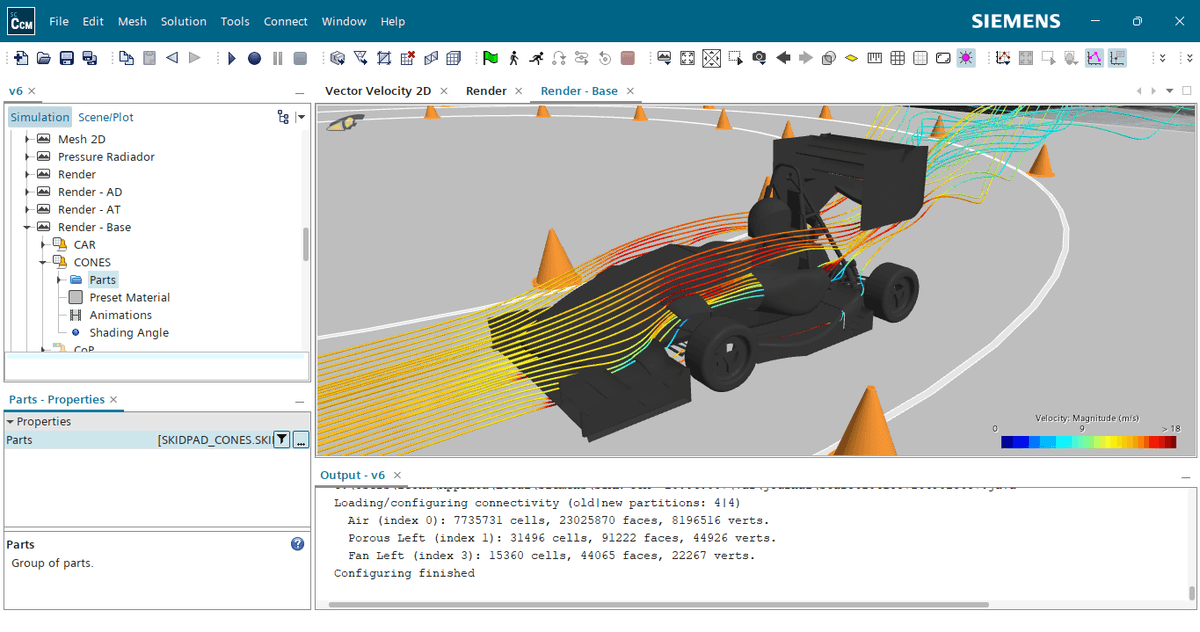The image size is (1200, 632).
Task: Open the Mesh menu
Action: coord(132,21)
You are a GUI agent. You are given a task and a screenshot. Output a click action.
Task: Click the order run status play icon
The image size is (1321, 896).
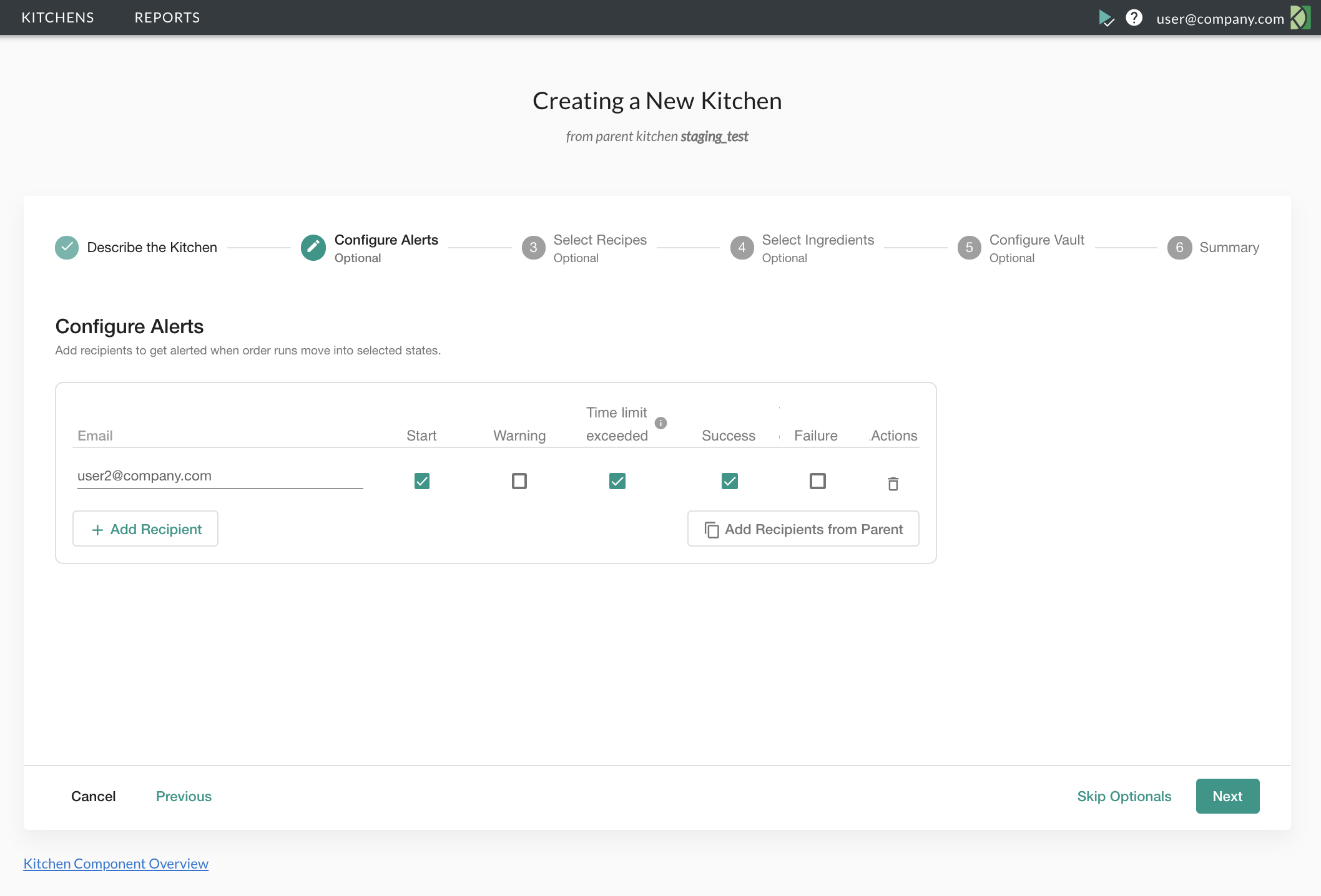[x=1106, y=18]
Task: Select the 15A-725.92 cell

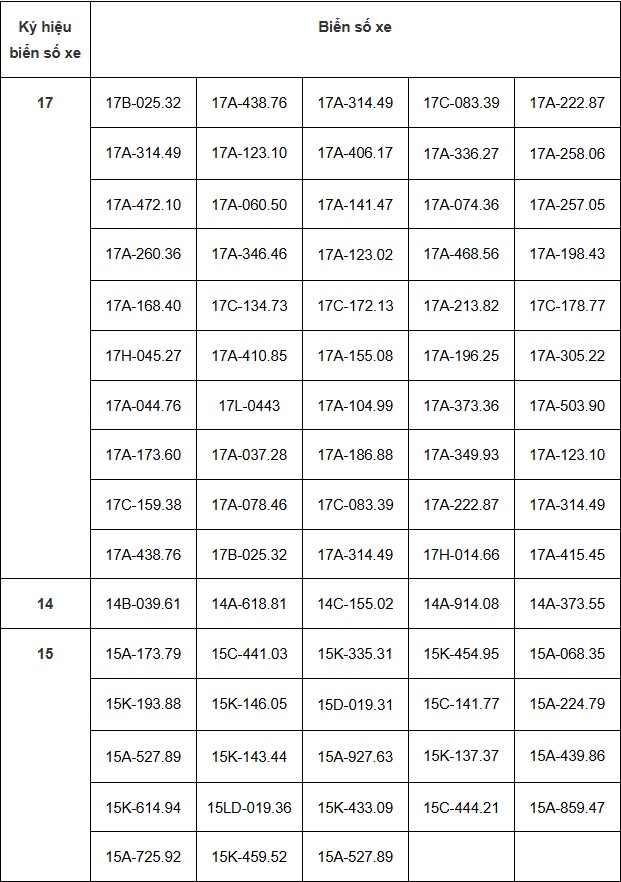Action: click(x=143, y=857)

§ §

▸ **AIM**
Copy every line above word for word, omitting the pictures.

▸ **SOLUTION FOR THIS EXERCISE**
The image size is (1200, 632).
Task: Open the Mesh menu
Action: coord(132,21)
You are a GUI agent. You are given a task and a screenshot. Output a click action.
Task: Click the order run status play icon
The image size is (1321, 896).
[x=1106, y=18]
Task: Select the 15A-725.92 cell

Action: click(x=143, y=857)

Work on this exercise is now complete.